Trop bas, le yuan attise le débat.
Une monnaie sous-évaluée assure à la Chine son leadership sur les exportations et garantit sa croissance.
La violente bataille commerciale qui fait rage autour du taux de change de la monnaie chinoise, le yuan, pourrait être le premier choc de titans de la globalisation. De son issue dépendent l'avenir de la Chine - qui vient de ravir à l'Allemagne sa place de premier exportateur mondial - et celui des économies des pays du Nord qui dominaient les échanges internationaux. Un yuan relativement bas par rapport aux grandes monnaies (le dollar, l'euro et le yen) permet à la puissance exportatrice chinoise d'attirer toujours davantage d'entreprises occidentales sur son territoire pour assembler des produits d'exportation bon marché. Ce mécanisme permet à Pékin d'accumuler des surplus énormes, d'entretenir une croissance à deux chiffres et d'employer des centaines de millions de ses citoyens.

OBJECTIF VISÉ A: Présentez sous forme de liste numérotée les lignes des enregistrements comprises entre celle qui contient "お問い合せページ (52, 2558)" et celle qui contient "Плиткорезы (87, 600)", incluses, en omettant les lignes vides.

(Données de coordonnées)
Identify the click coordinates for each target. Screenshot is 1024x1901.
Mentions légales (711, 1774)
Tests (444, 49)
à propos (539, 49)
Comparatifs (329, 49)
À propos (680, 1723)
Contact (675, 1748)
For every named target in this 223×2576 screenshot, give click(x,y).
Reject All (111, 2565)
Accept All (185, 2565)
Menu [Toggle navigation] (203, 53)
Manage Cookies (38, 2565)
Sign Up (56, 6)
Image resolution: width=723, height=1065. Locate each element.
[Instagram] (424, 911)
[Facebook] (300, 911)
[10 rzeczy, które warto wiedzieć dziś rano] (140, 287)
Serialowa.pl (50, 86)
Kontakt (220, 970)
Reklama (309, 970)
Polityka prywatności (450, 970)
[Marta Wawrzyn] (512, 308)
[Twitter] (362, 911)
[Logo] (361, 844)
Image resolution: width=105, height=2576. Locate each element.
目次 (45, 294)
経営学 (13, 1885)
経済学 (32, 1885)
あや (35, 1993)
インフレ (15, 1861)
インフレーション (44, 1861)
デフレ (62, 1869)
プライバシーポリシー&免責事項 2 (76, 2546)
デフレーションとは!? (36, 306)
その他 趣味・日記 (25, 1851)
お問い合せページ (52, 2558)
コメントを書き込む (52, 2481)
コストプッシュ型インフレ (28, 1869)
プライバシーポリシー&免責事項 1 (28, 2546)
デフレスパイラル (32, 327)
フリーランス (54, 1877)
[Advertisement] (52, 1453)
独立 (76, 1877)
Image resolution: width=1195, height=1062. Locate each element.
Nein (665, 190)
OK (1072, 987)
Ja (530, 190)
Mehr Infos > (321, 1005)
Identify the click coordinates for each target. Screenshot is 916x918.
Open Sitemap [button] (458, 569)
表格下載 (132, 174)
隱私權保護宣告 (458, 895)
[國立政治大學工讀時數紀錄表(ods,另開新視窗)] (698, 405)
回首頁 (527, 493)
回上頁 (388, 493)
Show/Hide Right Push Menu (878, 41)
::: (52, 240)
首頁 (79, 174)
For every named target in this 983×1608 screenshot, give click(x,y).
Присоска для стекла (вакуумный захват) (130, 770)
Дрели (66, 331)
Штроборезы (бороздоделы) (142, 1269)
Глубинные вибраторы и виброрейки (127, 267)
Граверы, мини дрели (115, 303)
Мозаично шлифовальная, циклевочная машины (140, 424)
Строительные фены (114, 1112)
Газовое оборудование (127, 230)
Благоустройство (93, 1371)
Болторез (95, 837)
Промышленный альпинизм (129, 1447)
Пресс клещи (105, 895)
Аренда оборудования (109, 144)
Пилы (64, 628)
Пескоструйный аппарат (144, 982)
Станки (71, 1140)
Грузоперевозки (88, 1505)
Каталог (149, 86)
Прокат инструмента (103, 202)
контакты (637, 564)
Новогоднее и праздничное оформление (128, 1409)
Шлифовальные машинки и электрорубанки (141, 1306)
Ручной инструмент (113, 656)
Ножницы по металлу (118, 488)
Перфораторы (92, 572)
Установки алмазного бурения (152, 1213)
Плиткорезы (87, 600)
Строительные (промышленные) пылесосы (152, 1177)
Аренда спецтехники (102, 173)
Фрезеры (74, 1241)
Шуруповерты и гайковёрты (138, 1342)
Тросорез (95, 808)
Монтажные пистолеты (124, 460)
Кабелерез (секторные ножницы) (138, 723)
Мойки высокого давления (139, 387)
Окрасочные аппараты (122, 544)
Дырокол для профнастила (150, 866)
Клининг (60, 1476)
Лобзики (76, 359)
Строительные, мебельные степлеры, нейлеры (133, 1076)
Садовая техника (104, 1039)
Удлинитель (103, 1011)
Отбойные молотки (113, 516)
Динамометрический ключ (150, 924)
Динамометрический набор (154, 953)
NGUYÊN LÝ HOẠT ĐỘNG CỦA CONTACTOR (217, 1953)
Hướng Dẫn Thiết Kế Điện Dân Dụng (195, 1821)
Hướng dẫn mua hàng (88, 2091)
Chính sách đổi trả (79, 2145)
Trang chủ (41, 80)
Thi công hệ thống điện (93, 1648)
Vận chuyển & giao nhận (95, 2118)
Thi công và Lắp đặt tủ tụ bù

OBJECTIF VISÉ B: Recopiez le passage de l'article sur le yuan situé entre "La violente bataille" et "de ses citoyens.", inclus.

CORRIGÉ DE L'EXERCICE A:
1. お問い合せページ (52, 2558)
2. コメントを書き込む (52, 2481)
3. コストプッシュ型インフレ (28, 1869)
4. プライバシーポリシー&免責事項 1 (28, 2546)
5. デフレスパイラル (32, 327)
6. フリーランス (54, 1877)
7. [Advertisement] (52, 1453)
8. 独立 (76, 1877)
9. Image resolution: width=1195, height=1062. Locate each element.
10. Nein (665, 190)
11. OK (1072, 987)
12. Ja (530, 190)
13. Mehr Infos > (321, 1005)
14. Identify the click coordinates for each target. Screenshot is 916x918.
15. Open Sitemap [button] (458, 569)
16. 表格下載 (132, 174)
17. 隱私權保護宣告 (458, 895)
18. [國立政治大學工讀時數紀錄表(ods,另開新視窗)] (698, 405)
19. 回首頁 (527, 493)
20. 回上頁 (388, 493)
21. Show/Hide Right Push Menu (878, 41)
22. ::: (52, 240)
23. 首頁 (79, 174)
24. For every named target in this 983×1608 screenshot, give click(x,y).
25. Присоска для стекла (вакуумный захват) (130, 770)
26. Дрели (66, 331)
27. Штроборезы (бороздоделы) (142, 1269)
28. Глубинные вибраторы и виброрейки (127, 267)
29. Граверы, мини дрели (115, 303)
30. Мозаично шлифовальная, циклевочная машины (140, 424)
31. Строительные фены (114, 1112)
32. Газовое оборудование (127, 230)
33. Благоустройство (93, 1371)
34. Болторез (95, 837)
35. Промышленный альпинизм (129, 1447)
36. Пресс клещи (105, 895)
37. Аренда оборудования (109, 144)
38. Пилы (64, 628)
39. Пескоструйный аппарат (144, 982)
40. Станки (71, 1140)
41. Грузоперевозки (88, 1505)
42. Каталог (149, 86)
43. Прокат инструмента (103, 202)
44. контакты (637, 564)
45. Новогоднее и праздничное оформление (128, 1409)
46. Шлифовальные машинки и электрорубанки (141, 1306)
47. Ручной инструмент (113, 656)
48. Ножницы по металлу (118, 488)
49. Перфораторы (92, 572)
50. Установки алмазного бурения (152, 1213)
51. Плиткорезы (87, 600)

CORRIGÉ DE L'EXERCICE B:
La violente bataille commerciale qui fait rage autour du taux de change de la monnaie chinoise, le yuan, pourrait être le premier choc de titans de la globalisation. De son issue dépendent l'avenir de la Chine - qui vient de ravir à l'Allemagne sa place de premier exportateur mondial - et celui des économies des pays du Nord qui dominaient les échanges internationaux. Un yuan relativement bas par rapport aux grandes monnaies (le dollar, l'euro et le yen) permet à la puissance exportatrice chinoise d'attirer toujours davantage d'entreprises occidentales sur son territoire pour assembler des produits d'exportation bon marché. Ce mécanisme permet à Pékin d'accumuler des surplus énormes, d'entretenir une croissance à deux chiffres et d'employer des centaines de millions de ses citoyens.